The global, randomized, double-blind, placebo-controlled, dose-ranging clinical trial to assess the efficacy, safety, and pharmacokinetics (PK) profile of CBP-201, was designed to enroll 220 subjects and is being conducted at 60 sites across the US, China, Australia, and New Zealand. CBP-201 or placebo was administered to eligible adult subjects with moderate-to-severe AD for 16 weeks with 8 weeks of follow up (NCT04444752).
“The completion of enrollment of the CBP-201 global phase 2 trial in patients with moderate-to-severe AD is an important step for Connect and our lead clinical program,” said Zheng Wei, PhD, Co-founder and CEO of Connect Biopharma. “A significant unmet need still exists for patients and we believe that CBP-201 has the potential to show a differentiated profile to address it. We are optimistic that the results from this study, expected in the second half of this year, will continue to support our hypothesis.”
About Atopic Dermatitis
Atopic dermatitis (AD), which has an estimated lifetime prevalence of up to 20% and is increasing globally, is the most commonly diagnosed chronic inflammatory skin disorder. It is characterized by skin barrier disruption and immune dysregulation. It is estimated that 26.1 million people in the United States have AD, of which 6.6 million have moderate-to-severe disease. It is estimated that over 58% of adults with moderate-to-severe AD have disease which physicians consider to be inadequately controlled by approved therapeutic modalities, including topical anti-inflammatory agents and systemic agents.
CBP-201 is a novel IL-4Rα monoclonal antibody that has shown a favorable safety and efficacy profile in a Phase 1b clinical trial in adult patients with moderate-to-severe AD. CBP-201 was shown to be well tolerated with no new safety signals compared to other approved IL-4Rα blockers, and no reported injection site reactions or conjunctivitis. The proportion of patients given CBP-201 150mg or 300 mg or placebo, weekly for 4 weeks, who achieved an Investigator Global Assessment score of clear or almost clear skin (IGA 0,1) was 50%, 42.9% and 12.5% respectively.

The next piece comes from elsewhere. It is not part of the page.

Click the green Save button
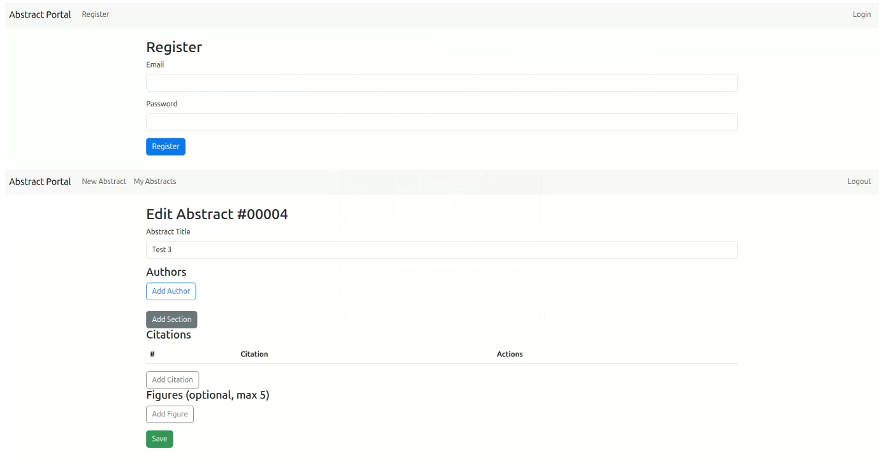Viewport: 882px width, 464px height. pos(159,439)
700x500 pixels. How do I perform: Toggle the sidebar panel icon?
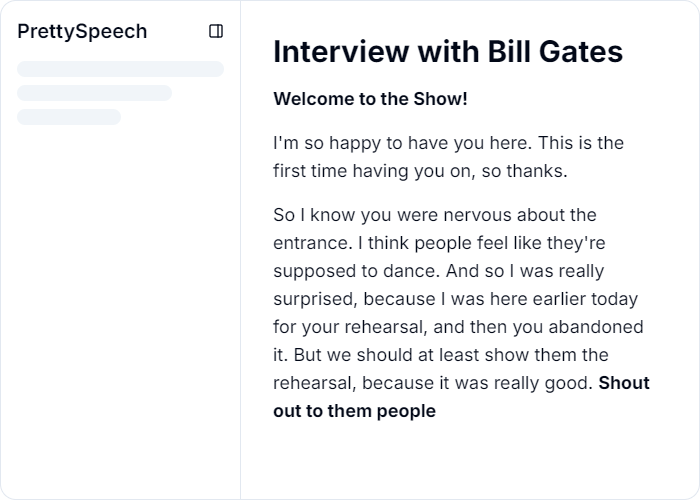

Additionally, skin lesion improvements were rapid, as evidenced as early as one week after dosing and were correlated with a rapid reduction in pruritus intensity and frequency. This suggests the potential for a differentiated efficacy profile, with fast onset of action for CBP-201 compared with data from clinical trials of the current biologic standard of care therapy.